Reputation: 3
Am trying to get familiar with Apache beam Kafka IO and getting following error
Exception in thread "main" org.apache.beam.sdk.Pipeline$PipelineExecutionException: org.apache.kafka.common.errors.SerializationException: Size of data received by LongDeserializer is not 8
at org.apache.beam.runners.direct.DirectRunner$DirectPipelineResult.waitUntilFinish(DirectRunner.java:348)
at org.apache.beam.runners.direct.DirectRunner$DirectPipelineResult.waitUntilFinish(DirectRunner.java:318)
at org.apache.beam.runners.direct.DirectRunner.run(DirectRunner.java:213)
at org.apache.beam.runners.direct.DirectRunner.run(DirectRunner.java:67)
at org.apache.beam.sdk.Pipeline.run(Pipeline.java:317)
at org.apache.beam.sdk.Pipeline.run(Pipeline.java:303)
at com.andrewjones.KafkaConsumerExample.main(KafkaConsumerExample.java:58)

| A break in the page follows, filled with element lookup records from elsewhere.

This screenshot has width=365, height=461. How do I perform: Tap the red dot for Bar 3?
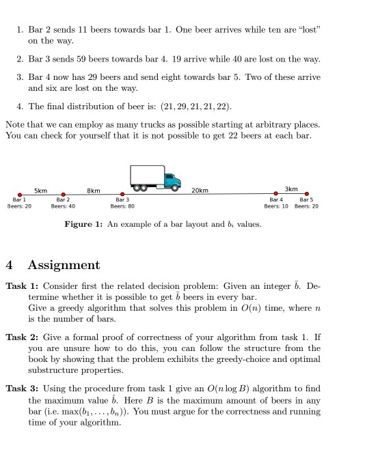coord(122,194)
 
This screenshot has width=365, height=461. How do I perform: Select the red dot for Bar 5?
coord(306,193)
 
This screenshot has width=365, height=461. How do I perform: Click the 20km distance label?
coord(200,189)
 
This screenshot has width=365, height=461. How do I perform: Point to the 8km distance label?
coord(94,190)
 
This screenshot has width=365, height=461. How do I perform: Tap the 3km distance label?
coord(291,188)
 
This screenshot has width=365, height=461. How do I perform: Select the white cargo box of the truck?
coord(146,175)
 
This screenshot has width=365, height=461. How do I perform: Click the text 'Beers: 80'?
coord(122,206)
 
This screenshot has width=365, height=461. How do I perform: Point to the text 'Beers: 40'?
coord(63,206)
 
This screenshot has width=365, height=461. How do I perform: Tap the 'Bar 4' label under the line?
coord(276,199)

Caused by: org.apache.kafka.common.errors.SerializationException: Size of data received by LongDeserializer is not 8
Following is piece of code which reads messages from a kafka topic. Appreciate if you someone can provide some pointers.
public class KafkaConsumerJsonExample { static final String TOKENIZER_PATTERN = "[^\p{L}]+";
public static void main(String[] args) {
PipelineOptions options = PipelineOptionsFactory.create();
// Create the Pipeline object with the options we defined above.
Pipeline p = Pipeline.create(options);
p.apply(KafkaIO.<Long, String>read()
.withBootstrapServers("localhost:9092")
.withTopic("myTopic2")
.withKeyDeserializer(LongDeserializer.class)
.withValueDeserializer(StringDeserializer.class)
.updateConsumerProperties(ImmutableMap.of("auto.offset.reset", (Object)"earliest"))
// We're writing to a file, which does not support unbounded data sources. This line makes it bounded to
// the first 5 records.
// In reality, we would likely be writing to a data source that supports unbounded data, such as BigQuery.
.withMaxNumRecords(5)
.withoutMetadata() // PCollection<KV<Long, String>>
)
.apply(Values.<String>create())
.apply(TextIO.write().to("wordcounts"));
System.out.println("running data pipeline");
p.run().waitUntilFinish();
}
}
Upvotes: 0
Views: 852
Reputation: 1443
The issue is caused by using LongDeserializer
for keys that seems were serialised by other serialiser than Long and it depends how you produced the records.
So, you either can use a proper deserializer or, if keys don't matter, as a workaround, try to use StringDeserializer
for keys as well.
Upvotes: 1